_Problem description_:
Among the entries below, one stretch runs from the line that contains "At what coordinates should I click to accomplish: Click" through the line that contains "Expand the Back". Repeat that stretch exactly, ends included, and only that.

_Records for the task_:
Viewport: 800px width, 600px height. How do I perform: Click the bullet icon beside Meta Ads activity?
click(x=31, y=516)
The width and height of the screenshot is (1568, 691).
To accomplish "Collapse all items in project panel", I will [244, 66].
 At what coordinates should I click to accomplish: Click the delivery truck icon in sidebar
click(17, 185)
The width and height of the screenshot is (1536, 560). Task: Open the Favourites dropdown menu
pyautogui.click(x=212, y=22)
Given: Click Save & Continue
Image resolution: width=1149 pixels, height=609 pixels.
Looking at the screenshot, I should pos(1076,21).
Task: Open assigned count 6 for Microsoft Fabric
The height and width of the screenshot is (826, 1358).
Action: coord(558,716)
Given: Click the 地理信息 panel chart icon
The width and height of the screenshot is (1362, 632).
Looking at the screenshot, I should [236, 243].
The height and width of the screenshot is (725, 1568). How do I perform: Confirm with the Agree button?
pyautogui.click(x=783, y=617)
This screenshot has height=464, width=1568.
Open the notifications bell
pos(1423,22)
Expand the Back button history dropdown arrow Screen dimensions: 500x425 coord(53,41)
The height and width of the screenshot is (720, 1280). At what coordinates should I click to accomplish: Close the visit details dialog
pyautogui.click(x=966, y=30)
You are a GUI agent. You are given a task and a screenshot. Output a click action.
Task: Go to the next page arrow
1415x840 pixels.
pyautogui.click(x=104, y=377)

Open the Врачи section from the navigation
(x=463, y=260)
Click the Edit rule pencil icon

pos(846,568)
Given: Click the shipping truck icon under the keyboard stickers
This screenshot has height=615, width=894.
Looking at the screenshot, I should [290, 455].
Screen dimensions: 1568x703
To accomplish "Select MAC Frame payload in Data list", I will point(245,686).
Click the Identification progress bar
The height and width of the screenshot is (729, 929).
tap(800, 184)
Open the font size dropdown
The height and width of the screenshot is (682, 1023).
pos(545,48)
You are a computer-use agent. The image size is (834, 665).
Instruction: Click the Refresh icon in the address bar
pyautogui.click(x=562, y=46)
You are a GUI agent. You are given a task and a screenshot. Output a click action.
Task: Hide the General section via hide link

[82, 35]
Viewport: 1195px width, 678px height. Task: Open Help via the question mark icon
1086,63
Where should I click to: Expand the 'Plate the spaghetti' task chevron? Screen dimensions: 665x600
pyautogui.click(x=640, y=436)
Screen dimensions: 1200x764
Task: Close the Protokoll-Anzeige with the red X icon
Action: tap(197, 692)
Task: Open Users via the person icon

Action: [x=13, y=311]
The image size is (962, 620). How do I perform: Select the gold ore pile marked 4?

_Written solution_:
 At what coordinates should I click to accomplish: Click the delivery truck icon in sidebar
click(17, 185)
The width and height of the screenshot is (1536, 560). Task: Open the Favourites dropdown menu
pyautogui.click(x=212, y=22)
Given: Click Save & Continue
Image resolution: width=1149 pixels, height=609 pixels.
Looking at the screenshot, I should pos(1076,21).
Task: Open assigned count 6 for Microsoft Fabric
The height and width of the screenshot is (826, 1358).
Action: coord(558,716)
Given: Click the 地理信息 panel chart icon
The width and height of the screenshot is (1362, 632).
Looking at the screenshot, I should [236, 243].
The height and width of the screenshot is (725, 1568). How do I perform: Confirm with the Agree button?
pyautogui.click(x=783, y=617)
This screenshot has height=464, width=1568.
Open the notifications bell
pos(1423,22)
Expand the Back button history dropdown arrow Screen dimensions: 500x425 coord(53,41)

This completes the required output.